Hacía ya mucho tiempo que las
mañanas estaban más frías que de costumbre, cosa rara ya que en pleno
septiembre no solía ser así, sino que más bien frescas, solamente frescas pero
sin ningún aire de esos que calan hasta los huesos. Pero ahora parecía raro
todo, y además de ese frío castrante que hacía que después de un rato le
doliera la nariz, había también en el ambiente el típico olor que deja la
humanidad en temporadas de feria: olor a alcohol y orines por las calles que
rodeaban catedral, más excremento de las golondrinas que en pleno vuelo de
migración, hacían parada en la ciudad posándose en los cables de alta tención a
lo largo de varias manzanas. De vez en cuando, en plena acera se veía algún
borracho recostado sobre sus propias secreciones.

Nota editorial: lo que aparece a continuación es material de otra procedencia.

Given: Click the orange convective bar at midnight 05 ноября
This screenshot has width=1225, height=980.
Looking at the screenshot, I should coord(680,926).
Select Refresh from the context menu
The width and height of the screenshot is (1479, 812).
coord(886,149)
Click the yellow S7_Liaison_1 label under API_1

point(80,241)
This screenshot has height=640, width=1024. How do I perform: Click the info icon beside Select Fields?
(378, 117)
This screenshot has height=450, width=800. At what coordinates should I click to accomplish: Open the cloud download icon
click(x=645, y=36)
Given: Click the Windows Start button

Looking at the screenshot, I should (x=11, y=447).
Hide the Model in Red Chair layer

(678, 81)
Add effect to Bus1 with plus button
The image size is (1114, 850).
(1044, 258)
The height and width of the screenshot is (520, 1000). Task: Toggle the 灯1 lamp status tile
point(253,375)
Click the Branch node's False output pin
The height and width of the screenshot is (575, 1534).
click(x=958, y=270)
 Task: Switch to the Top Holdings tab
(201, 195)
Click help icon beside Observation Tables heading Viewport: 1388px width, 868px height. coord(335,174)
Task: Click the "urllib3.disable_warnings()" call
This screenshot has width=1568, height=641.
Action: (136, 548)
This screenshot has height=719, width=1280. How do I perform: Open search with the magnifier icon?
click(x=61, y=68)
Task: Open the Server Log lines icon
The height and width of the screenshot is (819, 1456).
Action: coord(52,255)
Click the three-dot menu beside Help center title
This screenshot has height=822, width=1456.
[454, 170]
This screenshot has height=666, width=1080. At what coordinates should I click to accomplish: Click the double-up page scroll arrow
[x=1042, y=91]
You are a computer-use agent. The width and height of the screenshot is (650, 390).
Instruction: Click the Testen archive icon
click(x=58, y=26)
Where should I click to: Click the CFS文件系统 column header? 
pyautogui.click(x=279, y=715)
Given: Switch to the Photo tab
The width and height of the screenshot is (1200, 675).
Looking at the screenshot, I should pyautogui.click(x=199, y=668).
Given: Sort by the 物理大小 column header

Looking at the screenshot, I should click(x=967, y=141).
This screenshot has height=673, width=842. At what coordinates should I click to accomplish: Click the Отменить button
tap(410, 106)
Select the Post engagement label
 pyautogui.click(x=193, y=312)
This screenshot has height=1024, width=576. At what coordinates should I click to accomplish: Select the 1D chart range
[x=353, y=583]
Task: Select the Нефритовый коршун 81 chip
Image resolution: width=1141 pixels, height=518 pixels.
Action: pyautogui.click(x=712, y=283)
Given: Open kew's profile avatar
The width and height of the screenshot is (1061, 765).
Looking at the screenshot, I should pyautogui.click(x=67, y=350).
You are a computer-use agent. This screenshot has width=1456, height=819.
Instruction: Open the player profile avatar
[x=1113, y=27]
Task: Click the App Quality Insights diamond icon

Las caminatas matutinas ya se
habían vuelto tediosas, no resultaba igual de divertido salir ahora y
encontrarse suciedad y pestilencia por todos lados, que salir anteriormente y
ver a un montón de niños dirigiéndose a sus escuelas, algunos con mochilas tan
grandes como ellos mismos, otros bostezando aún, aferrándose al brazo de mamá
para que no los dejasen solos o llegando animados, sonriendo al encontrarse a
sus compañeritos. Ahora, le entristecía ver que los niños se vieran tan
cercanos a las repercusiones tan desagradables que la temporada dejaba vagando
libremente en las calles.
El día 25, saliendo de casa
encontró hecho ovillo a un perro callejero que tenía pinta de haber estado
vagando buena parte de la noche, quizás huyendo del bullicio de la gente
enfiestada, quizás buscando al mismo tiempo las sobras que muchos dejaban sobre
las aceras, en las ventanas bajas o a media calle con descaro. Estaba sucio,
con pequeñas basuritas pegadas en el pelaje, y parecía que además de no haber
comido en mucho tiempo, había pasado una noche de frio. Al escuchar los pasos,
el perro alzó la vista y de pronto pareció tremendamente triste; aquello le
enterneció tanto que decidió regresar a casa, tomar un pan duro, sobras de la
comida del día anterior y un recipiente con agua, y dárselos al pobre can que
en silencio clamaba algo de comer.
Cuando puso el alimento a su
alcance, el perro se precipitó ansiosamente sobre las sobras moviendo
enérgicamente la cola peluda y sucia; después de algunos bocados, le dirigió una
mirada asustada, como esperando que lo golpearan. Pero nada sucedió, y el perro
pudo seguir comiendo tranquilamente.
Días después, en una de sus
caminatas matutinas diarias, volvió a toparse con aquel perro amarillo; se veía
igual que antes, incluso con la misma mirada triste. Sin embargo, al cruzar
directamente miradas, el perro meneó la cola y levemente, le sonrió.